Two years spent in this village softened, in some degree, my Roman fierceness, and again reduced me to a state of childhood. At Geneva, where nothing was exacted, I loved reading, which was, indeed, my principal amusement; but, at Bossey, where application was expected, I was fond of play as a relaxation. The country was so new, so charming in my idea, that it seemed impossible to find satiety in its enjoyments, and I conceived a passion for rural life, which time has not been able to extinguish; nor have I ever ceased to regret the pure and tranquil pleasures I enjoyed at this place in my childhood; the remembrance having followed me through every age, even to that in which I am hastening again towards it.

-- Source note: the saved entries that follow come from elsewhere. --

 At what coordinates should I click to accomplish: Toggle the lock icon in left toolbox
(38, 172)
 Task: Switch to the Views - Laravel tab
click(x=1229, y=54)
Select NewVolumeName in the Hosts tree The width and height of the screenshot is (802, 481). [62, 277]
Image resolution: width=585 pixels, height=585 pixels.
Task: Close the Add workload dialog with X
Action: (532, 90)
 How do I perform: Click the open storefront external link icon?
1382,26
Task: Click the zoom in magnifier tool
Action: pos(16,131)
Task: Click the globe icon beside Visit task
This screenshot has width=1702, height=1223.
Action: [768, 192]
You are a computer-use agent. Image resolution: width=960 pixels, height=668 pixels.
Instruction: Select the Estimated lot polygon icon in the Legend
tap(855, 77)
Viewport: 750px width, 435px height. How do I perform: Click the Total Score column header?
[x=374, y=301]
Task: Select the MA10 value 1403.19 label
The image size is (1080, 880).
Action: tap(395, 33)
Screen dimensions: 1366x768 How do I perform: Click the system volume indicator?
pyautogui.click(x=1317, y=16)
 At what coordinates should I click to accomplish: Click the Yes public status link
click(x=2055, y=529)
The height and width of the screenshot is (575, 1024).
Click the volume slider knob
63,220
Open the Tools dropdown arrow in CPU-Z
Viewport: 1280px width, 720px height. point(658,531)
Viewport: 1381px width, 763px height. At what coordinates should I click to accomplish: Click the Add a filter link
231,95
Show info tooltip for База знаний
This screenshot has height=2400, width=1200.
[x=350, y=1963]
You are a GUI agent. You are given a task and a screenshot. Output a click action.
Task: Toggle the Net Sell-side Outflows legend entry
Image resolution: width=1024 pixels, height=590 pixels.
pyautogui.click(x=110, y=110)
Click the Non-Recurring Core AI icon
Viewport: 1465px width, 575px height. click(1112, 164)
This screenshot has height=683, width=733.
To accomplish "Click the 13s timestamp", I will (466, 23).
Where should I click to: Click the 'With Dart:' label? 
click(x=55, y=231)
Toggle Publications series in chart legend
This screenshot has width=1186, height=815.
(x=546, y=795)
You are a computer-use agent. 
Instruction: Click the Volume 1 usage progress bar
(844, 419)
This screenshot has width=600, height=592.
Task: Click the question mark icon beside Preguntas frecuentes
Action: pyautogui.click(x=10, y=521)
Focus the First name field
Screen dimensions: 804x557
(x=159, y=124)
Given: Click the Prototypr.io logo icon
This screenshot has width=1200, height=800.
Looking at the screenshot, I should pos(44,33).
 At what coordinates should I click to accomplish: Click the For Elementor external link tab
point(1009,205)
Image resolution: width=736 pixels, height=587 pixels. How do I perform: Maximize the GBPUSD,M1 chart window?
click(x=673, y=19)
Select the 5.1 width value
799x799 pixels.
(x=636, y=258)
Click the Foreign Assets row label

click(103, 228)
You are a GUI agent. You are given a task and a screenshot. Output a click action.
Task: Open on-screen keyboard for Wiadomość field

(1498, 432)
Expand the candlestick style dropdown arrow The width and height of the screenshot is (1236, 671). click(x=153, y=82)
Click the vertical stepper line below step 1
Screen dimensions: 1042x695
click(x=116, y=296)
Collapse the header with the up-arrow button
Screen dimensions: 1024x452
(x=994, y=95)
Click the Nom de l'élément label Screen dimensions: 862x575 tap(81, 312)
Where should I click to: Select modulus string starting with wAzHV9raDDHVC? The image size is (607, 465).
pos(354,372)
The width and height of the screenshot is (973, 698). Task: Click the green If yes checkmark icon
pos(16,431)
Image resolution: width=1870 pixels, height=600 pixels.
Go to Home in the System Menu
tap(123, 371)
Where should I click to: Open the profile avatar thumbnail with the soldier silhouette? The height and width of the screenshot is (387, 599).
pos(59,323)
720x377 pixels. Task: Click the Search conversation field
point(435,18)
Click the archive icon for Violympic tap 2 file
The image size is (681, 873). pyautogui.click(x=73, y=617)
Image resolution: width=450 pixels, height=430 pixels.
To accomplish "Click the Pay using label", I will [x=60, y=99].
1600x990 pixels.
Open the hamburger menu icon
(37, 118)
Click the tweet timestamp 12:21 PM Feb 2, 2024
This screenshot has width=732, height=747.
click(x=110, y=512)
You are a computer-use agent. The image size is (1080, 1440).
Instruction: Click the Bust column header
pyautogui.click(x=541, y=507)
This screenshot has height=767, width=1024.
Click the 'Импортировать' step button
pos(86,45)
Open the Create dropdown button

M. Lambercier was a worthy, sensible man, who, without neglecting our instruction, never made our acquisitions burthensome, or tasks tedious. What convinces me of the rectitude of his method is, that notwithstanding my extreme aversion to restraint, the recollection of my studies is never attended with disgust; and, if my improvement was trivial, it was obtained with ease, and has never escaped memory.
The simplicity of this rural life was of infinite advantage in opening my heart to the reception of true friendship. The sentiments I had hitherto formed on this subject were extremely elevated, but altogether imaginary. The habit of living in this peaceful manner soon united me tenderly to my cousin Bernard; my affection was more ardent than that I had felt for my brother, nor has time ever been able to efface it. He was a tall, lank, weakly boy, with a mind as mild as his body was feeble, and who did not wrong the good opinion they were disposed to entertain for the son of my guardian. Our studies, amusements, and tasks, were the same; we were alone; each wanted a playmate; to separate would in some measure, have been to annihilate us. Though we had not many opportunities of demonstrating our attachment to each other, it was certainly extreme; and so far from enduring the thought of separation, we could not even form an idea that we should ever be able to submit to it. Each of a disposition to be won by kindness, and complaisant, when not soured by contradiction, we agreed in every particular. If, by the favor of those who governed us he had the ascendant while in their presence, I was sure to acquire it when we were alone, and this preserved the equilibrium so necessary in friendship. If he hesitated in repeating his task, I prompted him; when my exercises were finished, I helped to write his; and, in our amusements, my disposition being most active, ever had the lead. In a word, our characters accorded so well, and the friendship that subsisted between us was so cordial, that during the five years we were at Bossey and Geneva we were inseparable: we often fought, it is true, but there never was any occasion to separate us. No one of our quarrels lasted more than a quarter of an hour, and never in our lives did we make any complaint of each other. It may be said, these remarks are frivolous; but, perhaps, a similiar example among children can hardly be produced.